Bakhyt Sultanov, a member of the Board of the Eurasian Economic Commission, wrote about this on Facebook. He shared his observations from the II Eurasian Economic Forum, El.kz reports.
- We talked a lot about international cooperation and technological sovereignty (this topic is one of the most acute in the expert community after the pandemic), a reasonable correlation of environmental issues with energy security and economic growth. Of course, the topic of digital transformation was not bypassed: about digital assets and opportunities and how to find a balance between "digital freedom" and "state control," he wrote.
He noted that the session was devoted to the last aspect: "Ex-ante vs ex-post regulation of competition, collusion in public procurement and digital transformation".

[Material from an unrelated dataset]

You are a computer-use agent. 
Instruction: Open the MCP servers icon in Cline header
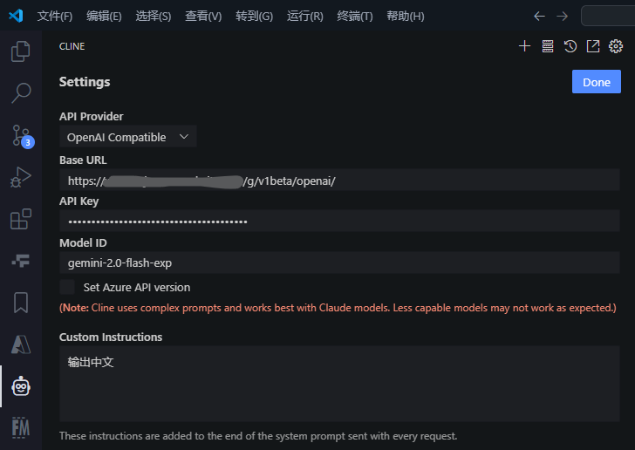pyautogui.click(x=548, y=46)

- The topic is provocative. In the era of the rapid growth of e-commerce and giant companies (among the largest in the EAEU are Ozon, Yandex, Wildberries, Kaspy), is it necessary to "include" ex-ante regulation of competition, that is, simply include some prohibitions in order to avoid violations in principle, or still solve the problem after its appearance - ex-post?
On the one hand, any prohibition of any actions leads to a distortion of competition, in principle. And excesses with ex-ante can be the surest way to trigger the degradation of this market. Because prohibiting certain actions in the markets will shift the attention of business to other markets. And the consequence of this will be that not the highest quality company will be able to make a profit in the "market with prohibitions", becoming a monopolist.
On the other hand, ex-post regulation, that is, prosecution for an already committed violation of competition rules, also entails the creation of monopolies, since a priori it gives business unlimited freedom, the opportunity to develop in any direction and volume. The state, represented by the antimonopoly authorities, can only regulate what it can classify (and this is key!) as a violation.
Yesterday, my colleagues, representatives of the antimonopoly authorities of different countries, used living examples from personal experience to prove the correctness or ineffectiveness of this or that approach. As a result, we came to the conclusion that the more tools are implemented or "tested", the more questions regulators have about the volume of the system of checks and balances in the digital sphere.
So, having exchanged views and experiences, we have only advanced one step in understanding the optimal balance between different forms of regulation," Bakhyt Sultanov wrote.